Customer LTV Estimation

First-Purchase LTV Predictor

PythonSQLMetabase APIShopify API

A system for estimating the lifetime value of a customer at the moment of their first purchase, designed to feed directly into ad platform bidding strategies and CRM segmentation.

The Problem

When a new customer places their first order, we know almost nothing about their long-term value. But the decisions we make in the first 48 hours, how much we bid to acquire similar customers, which email flow they enter, whether they get a follow-up offer, all depend on predicting what that customer will be worth over time.

Most LTV models require months of purchase history. By then, the window for acquisition optimization has closed. We needed a model that could estimate LTV from first-purchase signals: order value, product category, acquisition channel, market, device, and time to first purchase from first site visit.

The Approach

I’m building a prediction model that uses historical purchase data from Desertcart’s database to identify patterns in first-order characteristics that correlate with long-term value. The model segments customers into LTV tiers at the point of first purchase.

The output feeds two systems: ad platforms (so we can bid more aggressively for customer profiles that historically become high-value) and CRM (so first-time buyers enter email flows calibrated to their predicted value, not a generic welcome sequence).

The data pipeline pulls from the production database through the Metabase API and enriches it with Shopify order metadata. The model trains on cohorted historical data with proper holdout validation to avoid overfitting to seasonal patterns.

Key Decisions

  • First-purchase signals only, not behavioral enrichment. The model deliberately uses only data available at the moment of first purchase.

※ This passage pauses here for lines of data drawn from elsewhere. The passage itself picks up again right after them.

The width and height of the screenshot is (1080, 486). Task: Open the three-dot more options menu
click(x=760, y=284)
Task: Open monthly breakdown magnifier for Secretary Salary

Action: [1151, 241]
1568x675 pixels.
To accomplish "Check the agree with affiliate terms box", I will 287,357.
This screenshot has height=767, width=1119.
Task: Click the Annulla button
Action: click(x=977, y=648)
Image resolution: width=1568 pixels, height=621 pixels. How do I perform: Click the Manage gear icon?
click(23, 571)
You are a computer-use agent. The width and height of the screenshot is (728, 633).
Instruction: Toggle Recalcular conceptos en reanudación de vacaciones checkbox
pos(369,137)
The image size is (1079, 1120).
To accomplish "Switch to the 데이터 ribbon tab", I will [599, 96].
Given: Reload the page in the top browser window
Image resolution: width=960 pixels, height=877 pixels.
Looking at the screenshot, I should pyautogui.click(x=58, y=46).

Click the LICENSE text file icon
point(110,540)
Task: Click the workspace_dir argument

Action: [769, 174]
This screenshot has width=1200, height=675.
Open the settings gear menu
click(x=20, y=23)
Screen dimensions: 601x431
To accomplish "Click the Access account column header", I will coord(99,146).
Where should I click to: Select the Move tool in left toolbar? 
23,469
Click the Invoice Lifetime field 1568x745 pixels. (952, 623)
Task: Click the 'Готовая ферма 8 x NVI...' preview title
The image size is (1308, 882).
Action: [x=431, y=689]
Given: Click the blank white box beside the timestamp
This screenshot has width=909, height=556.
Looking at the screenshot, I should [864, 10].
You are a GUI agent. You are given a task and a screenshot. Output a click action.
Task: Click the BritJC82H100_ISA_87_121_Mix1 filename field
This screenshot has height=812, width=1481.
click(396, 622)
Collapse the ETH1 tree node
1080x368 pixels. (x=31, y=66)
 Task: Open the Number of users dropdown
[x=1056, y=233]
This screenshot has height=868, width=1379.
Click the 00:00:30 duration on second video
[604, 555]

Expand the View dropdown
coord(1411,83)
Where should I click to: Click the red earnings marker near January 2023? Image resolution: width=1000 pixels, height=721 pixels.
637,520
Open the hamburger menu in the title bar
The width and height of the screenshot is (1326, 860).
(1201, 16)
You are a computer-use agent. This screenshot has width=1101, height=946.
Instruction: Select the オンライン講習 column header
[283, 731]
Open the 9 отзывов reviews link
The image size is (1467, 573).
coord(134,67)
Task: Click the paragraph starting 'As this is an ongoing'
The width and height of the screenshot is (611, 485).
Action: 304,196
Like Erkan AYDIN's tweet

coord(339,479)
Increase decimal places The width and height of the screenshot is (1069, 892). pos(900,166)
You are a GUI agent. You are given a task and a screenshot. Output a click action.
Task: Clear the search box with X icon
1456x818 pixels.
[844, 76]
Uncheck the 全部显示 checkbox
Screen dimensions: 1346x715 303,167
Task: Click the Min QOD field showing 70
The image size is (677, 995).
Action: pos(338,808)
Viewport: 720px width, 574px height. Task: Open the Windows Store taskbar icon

Adding browse history or email engagement would improve accuracy but would also mean the prediction isn’t available when we need it most: immediately after the first order.

  • LTV tiers over point estimates. A precise dollar figure implies false confidence. Bucketing customers into tiers (high, medium, low predicted value) is more honest and more useful for the downstream systems that consume the output. Ad platforms and email flows work in segments, not in individual dollar amounts.

  • Designed for integration, not insight. This isn’t a dashboard or a report. The output is a segment assignment that gets written back into customer records and pushed to ad platforms. The value is in the automation, not in someone looking at a chart.

Status

Currently in development. Historical data analysis is complete. Model training and validation in progress.


Being built for Desertcart, a cross-border ecommerce marketplace. Architecture shown. Customer data anonymized.